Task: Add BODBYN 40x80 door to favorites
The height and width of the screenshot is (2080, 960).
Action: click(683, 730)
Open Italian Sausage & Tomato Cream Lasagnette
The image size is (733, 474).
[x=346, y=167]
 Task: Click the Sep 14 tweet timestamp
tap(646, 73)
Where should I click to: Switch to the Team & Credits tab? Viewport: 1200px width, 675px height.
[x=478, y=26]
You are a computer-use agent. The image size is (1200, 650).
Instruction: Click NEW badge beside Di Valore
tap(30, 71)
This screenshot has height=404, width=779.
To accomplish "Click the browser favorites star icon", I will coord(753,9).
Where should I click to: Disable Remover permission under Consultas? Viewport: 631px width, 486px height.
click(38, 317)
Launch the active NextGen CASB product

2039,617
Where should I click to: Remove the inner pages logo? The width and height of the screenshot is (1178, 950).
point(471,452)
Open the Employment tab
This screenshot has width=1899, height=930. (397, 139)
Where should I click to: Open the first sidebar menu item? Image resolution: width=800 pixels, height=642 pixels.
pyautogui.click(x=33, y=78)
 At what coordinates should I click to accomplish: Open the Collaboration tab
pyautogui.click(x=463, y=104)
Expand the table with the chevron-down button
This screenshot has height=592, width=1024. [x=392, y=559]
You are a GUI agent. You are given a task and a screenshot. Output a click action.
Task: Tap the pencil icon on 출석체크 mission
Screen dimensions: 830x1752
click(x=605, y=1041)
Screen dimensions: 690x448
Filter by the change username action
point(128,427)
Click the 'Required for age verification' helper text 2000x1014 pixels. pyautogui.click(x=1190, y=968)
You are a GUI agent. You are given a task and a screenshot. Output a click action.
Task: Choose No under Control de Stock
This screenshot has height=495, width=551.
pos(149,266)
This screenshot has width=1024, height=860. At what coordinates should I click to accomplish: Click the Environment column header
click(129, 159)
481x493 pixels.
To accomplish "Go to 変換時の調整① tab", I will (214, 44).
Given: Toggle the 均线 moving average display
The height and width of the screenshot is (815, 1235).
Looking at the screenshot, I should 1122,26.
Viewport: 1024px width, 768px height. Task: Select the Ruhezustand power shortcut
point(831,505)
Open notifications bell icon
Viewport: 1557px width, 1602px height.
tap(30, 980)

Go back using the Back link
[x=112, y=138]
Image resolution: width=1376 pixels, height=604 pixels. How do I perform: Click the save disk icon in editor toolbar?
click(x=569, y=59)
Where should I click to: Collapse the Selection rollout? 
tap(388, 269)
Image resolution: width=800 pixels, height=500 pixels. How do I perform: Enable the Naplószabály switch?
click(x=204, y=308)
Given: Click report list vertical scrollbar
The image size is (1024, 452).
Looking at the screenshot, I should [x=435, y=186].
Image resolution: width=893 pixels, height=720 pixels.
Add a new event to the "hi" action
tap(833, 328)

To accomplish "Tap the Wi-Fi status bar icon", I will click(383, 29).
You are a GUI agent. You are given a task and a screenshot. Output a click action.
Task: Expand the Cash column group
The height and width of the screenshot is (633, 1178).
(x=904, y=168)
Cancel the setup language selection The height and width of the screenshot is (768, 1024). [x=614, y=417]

..........

**Exercise details**
What's wanted is each line above, transcribed with nothing altered.

**Solution below**
Task: Add BODBYN 40x80 door to favorites
The height and width of the screenshot is (2080, 960).
Action: click(683, 730)
Open Italian Sausage & Tomato Cream Lasagnette
The image size is (733, 474).
[x=346, y=167]
 Task: Click the Sep 14 tweet timestamp
tap(646, 73)
Where should I click to: Switch to the Team & Credits tab? Viewport: 1200px width, 675px height.
[x=478, y=26]
You are a computer-use agent. The image size is (1200, 650).
Instruction: Click NEW badge beside Di Valore
tap(30, 71)
This screenshot has height=404, width=779.
To accomplish "Click the browser favorites star icon", I will coord(753,9).
Where should I click to: Disable Remover permission under Consultas? Viewport: 631px width, 486px height.
click(38, 317)
Launch the active NextGen CASB product

2039,617
Where should I click to: Remove the inner pages logo? The width and height of the screenshot is (1178, 950).
point(471,452)
Open the Employment tab
This screenshot has width=1899, height=930. (397, 139)
Where should I click to: Open the first sidebar menu item? Image resolution: width=800 pixels, height=642 pixels.
pyautogui.click(x=33, y=78)
 At what coordinates should I click to accomplish: Open the Collaboration tab
pyautogui.click(x=463, y=104)
Expand the table with the chevron-down button
This screenshot has height=592, width=1024. [x=392, y=559]
You are a GUI agent. You are given a task and a screenshot. Output a click action.
Task: Tap the pencil icon on 출석체크 mission
Screen dimensions: 830x1752
click(x=605, y=1041)
Screen dimensions: 690x448
Filter by the change username action
point(128,427)
Click the 'Required for age verification' helper text 2000x1014 pixels. pyautogui.click(x=1190, y=968)
You are a GUI agent. You are given a task and a screenshot. Output a click action.
Task: Choose No under Control de Stock
This screenshot has height=495, width=551.
pos(149,266)
This screenshot has width=1024, height=860. At what coordinates should I click to accomplish: Click the Environment column header
click(129, 159)
481x493 pixels.
To accomplish "Go to 変換時の調整① tab", I will (214, 44).
Given: Toggle the 均线 moving average display
The height and width of the screenshot is (815, 1235).
Looking at the screenshot, I should 1122,26.
Viewport: 1024px width, 768px height. Task: Select the Ruhezustand power shortcut
point(831,505)
Open notifications bell icon
Viewport: 1557px width, 1602px height.
tap(30, 980)

Go back using the Back link
[x=112, y=138]
Image resolution: width=1376 pixels, height=604 pixels. How do I perform: Click the save disk icon in editor toolbar?
click(x=569, y=59)
Where should I click to: Collapse the Selection rollout? 
tap(388, 269)
Image resolution: width=800 pixels, height=500 pixels. How do I perform: Enable the Naplószabály switch?
click(x=204, y=308)
Given: Click report list vertical scrollbar
The image size is (1024, 452).
Looking at the screenshot, I should [x=435, y=186].
Image resolution: width=893 pixels, height=720 pixels.
Add a new event to the "hi" action
tap(833, 328)

To accomplish "Tap the Wi-Fi status bar icon", I will click(383, 29).
You are a GUI agent. You are given a task and a screenshot. Output a click action.
Task: Expand the Cash column group
The height and width of the screenshot is (633, 1178).
(x=904, y=168)
Cancel the setup language selection The height and width of the screenshot is (768, 1024). [x=614, y=417]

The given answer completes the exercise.